>>>

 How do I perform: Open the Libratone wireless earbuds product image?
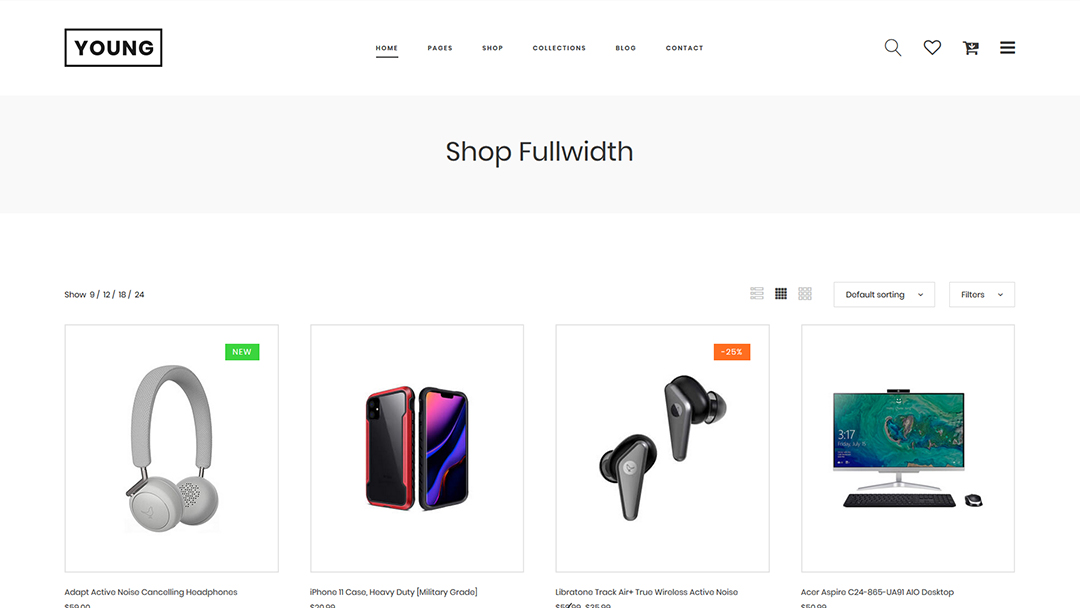[663, 448]
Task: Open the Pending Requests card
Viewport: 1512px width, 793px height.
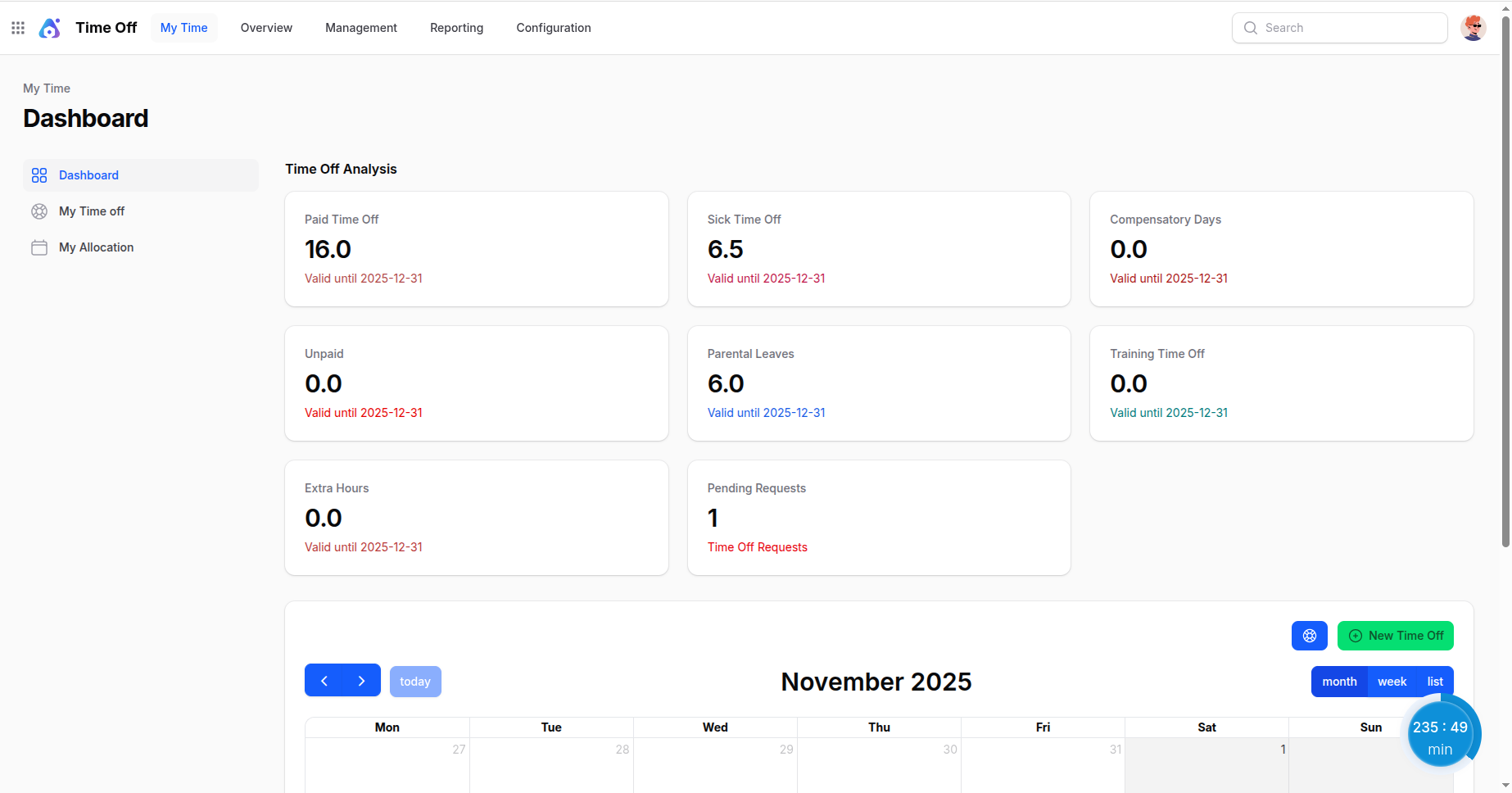Action: tap(878, 518)
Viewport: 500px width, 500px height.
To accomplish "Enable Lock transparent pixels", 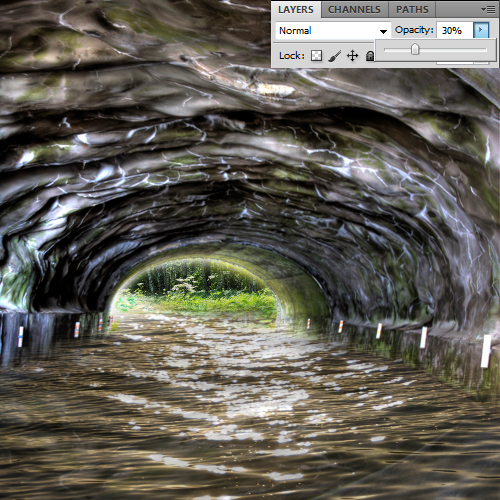I will (316, 56).
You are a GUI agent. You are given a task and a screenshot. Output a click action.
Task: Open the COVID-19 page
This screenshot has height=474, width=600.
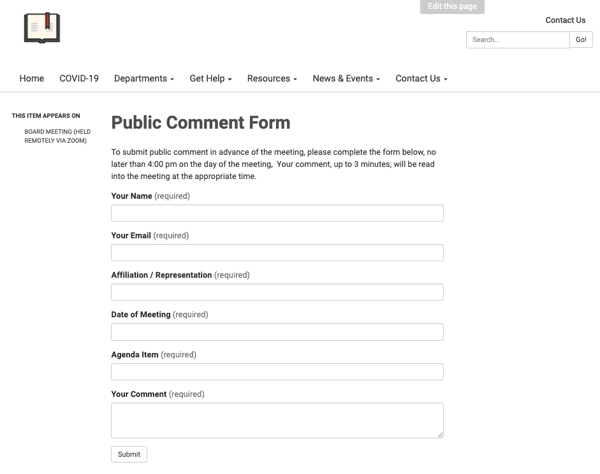pyautogui.click(x=79, y=78)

<<<

Task — Starting at the line that contains "You are a GUI", transcribe every line through the end of the listing exactly, including both end lines and excluding pictures.

Output —
You are a GUI agent. You are given a task and a screenshot. Output a click action.
Task: Open the COVID-19 page
This screenshot has height=474, width=600.
pyautogui.click(x=79, y=78)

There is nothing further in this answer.